In an interview Wednesday night, Kathleen McGurr said she was always nervous about her husband's underwater expeditions, but that he promised her that "if something didn't feel right, he wouldn't do it."

She said the only thing easing her grief is the knowledge "he died doing what he loved doing."

By the accounts of his family and friends, McGurr was the kind of diver who others looked up to. He was meticulous about his gear, his mix of gases in his air tanks. He was capable of fixing mechanical problems, drawing on his years at the auto-body shop.

The day before his fatal dive, McGurr had reached the Doria, and "was having a good time. It was his birthday," said his diving partner Wohllaben. "We were joking that we couldn't find enough candles to put in the cupcake for him."

That night he tinkered with his equipment, adjusting his tanks and then woke up early Wednesday and spent the morning further preparing the gear, according to Jenn Samulski, the co-owner of Seeker.
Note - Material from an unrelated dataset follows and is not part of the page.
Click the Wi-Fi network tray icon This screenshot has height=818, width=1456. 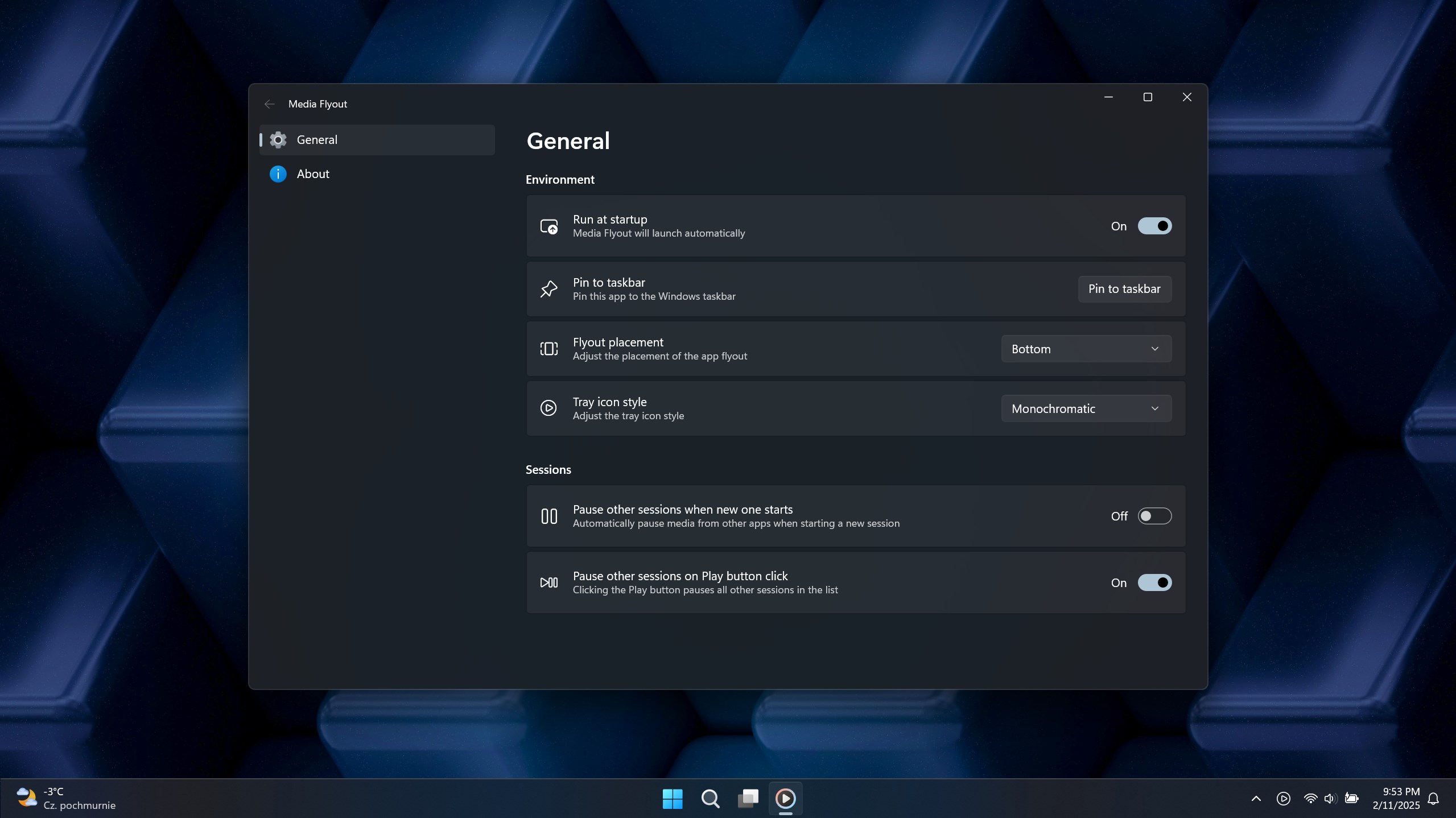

Shortly before 9 a.m., he put on a dive suit, fins, two main tanks, one pony bottle and two stage bottles. At about 9:01 a.m., he rolled backward into the water for a 77-minute excursion with Wohllaben and Darryl Johnson, a passenger.

Speaking about McGurr's death yesterday, a weary-looking Crowell, with tossled hair and worn T-shirt and shorts, said he believed his friend passed out from carbon dioxide build-up in his lungs as he made his way back to the Seeker from the wreck. At one point on his descent, McGurr briefly let go of the anchor line and had to work against the current to regain his grip, Crowell said.

"He drowned probably because the current was a little strong and he had CO2 build-up from breathing hard," Crowell said. "He basically hyperventilated. He probably fell off the anchorline and being heavy instead of bouyant, he ended up on the wreck."

"His regulator was out of his mouth when I found him," said Crowell. "He either spit it out as a natural instinct or it may have been knocked out as he plummeted to the wreck."

But if the Seeker crew were confident in McGurr's abilities, they were wary of Christopher Murley, 44, the novice diver from Cincinnati who died of a heart attack July 21 while swimming along the anchorline.

"I was concerned with his health and fitness," Crowell said. "His instructor reassured me he had been diving a couple of weeks prior. I wouldn't have wanted him to go diving."

Ultimately, the instructor won out though. "I voiced my concern over the guy. He was with his instructor. He basically was like a six-foot, eight-inch, 320-pound guy. Both his mother and his father had heart conditions from what I hear," he said.

Crowell said that he has had no cancellations yet, and his trips for next year are fully booked. "It's not like I wouldn't mind blowing off this weekend's dive, but we're getting hammered money-wise," Crowell said. "It's one of those tough decisions. I have a responsibility to the people who dive with me and a personal financial responsibility."

Most of the passengers and crew from the Seeker were speechless during and after the nine-hour trip from the wreck site Wednesday, McGurr's body on deck and the memory of Murley's death still fresh.

"It was the type of quiet that is present toward the end of a no-hitter in baseball, when no one wants to talk to the pitcher," said Michael Kane of Staten Island, an accountant who was a passenger on the boat. "It was like unspoken almost."

But few disavowed diving or their skipper. "I've never been on a diving boat where there was a fatality," said Joe King of Hudson, N.H., whose best friend Richard Roost was killed diving off the Seeker at the site last summer. "[Crowell's] really the best qualified person to do these trips. And that absolutely holds strong now."

King, who dove off the Seeker Wednesday shortly after McGurr, said he once saw Crowell hold up a piece of Andrea Doria china and say, "Is your life worth this plate?"